I grin like the Grinch after he’s stolen Christmas. I still have plenty of luck. I met Kayla yesterday on my way to class. She’d giggled as we talked and then asked me if I had a girlfriend. When I told her I don’t date, she asked for my phone and suggested we get together.

Me: OMW.

I start my SUV and put it into gear with the push of a button. I crank up the radio, a good song starting like a good omen. My thoughts begin to clear like the skies after a thunderstorm as I drive down the narrow two-lane road that the house we rent sits on. We found this place three years ago. Caleb, Paxton’s childhood best friend, knew the owners through his parents, and they offered to rent it to him for cheap as long as we did some updates to the house and kept up the yard. It’s an old fifties house with large bedrooms and giant picture windows in nearly every room. It’s cold during the winter, and in the summer, it’s hot, but we don’t give a shit because the four of us have become brothers over the years, and living with them beats apartment living any day. The darkened skies pause their assault of rain, and I take that as another positive omen.

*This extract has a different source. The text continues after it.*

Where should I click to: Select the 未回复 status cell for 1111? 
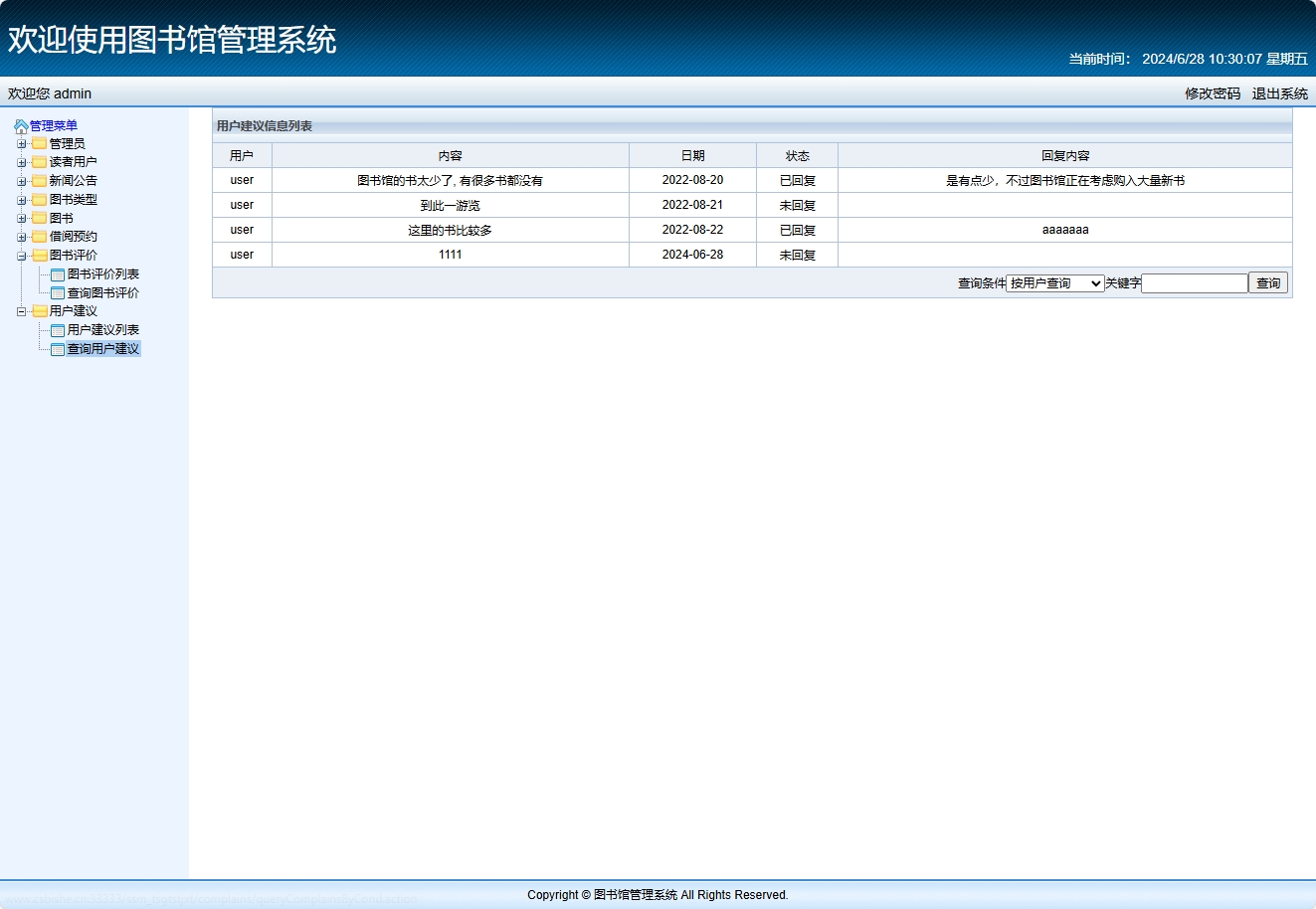(x=798, y=255)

I glance at my phone, trying to recall the directions to Kayla’s that she’d texted to me. Murietta. Murietta. I repeat the street name in my head and glance up at the road in time to see a stark black object dart in front of my truck.

I slam on the brakes, my tires screeching with protest. My body lurches forward, the impact going to my feet that brace for impact. Pain shoots from my knee like a firecracker, one burst of pain after the other.

“Son of a bitch,” I groan, sitting back as I close my eyes. Generally, the pain is tolerable, a dull headache that has taken residence in my knee. But this pain is gruesome and has me half-expecting to look down and see blood gushing from the small wounds that managed to inflict so much change in my life. I lift my basketball shorts even though my brace covers much of my knee. Still, I can see there’s nothing. The pain is all internal, invisible to the eye.

I breathe out a heavy sigh and check my mirrors, grateful no one had been behind me because that would have confirmed my bad luck has a perverse and vindictive sense of humor.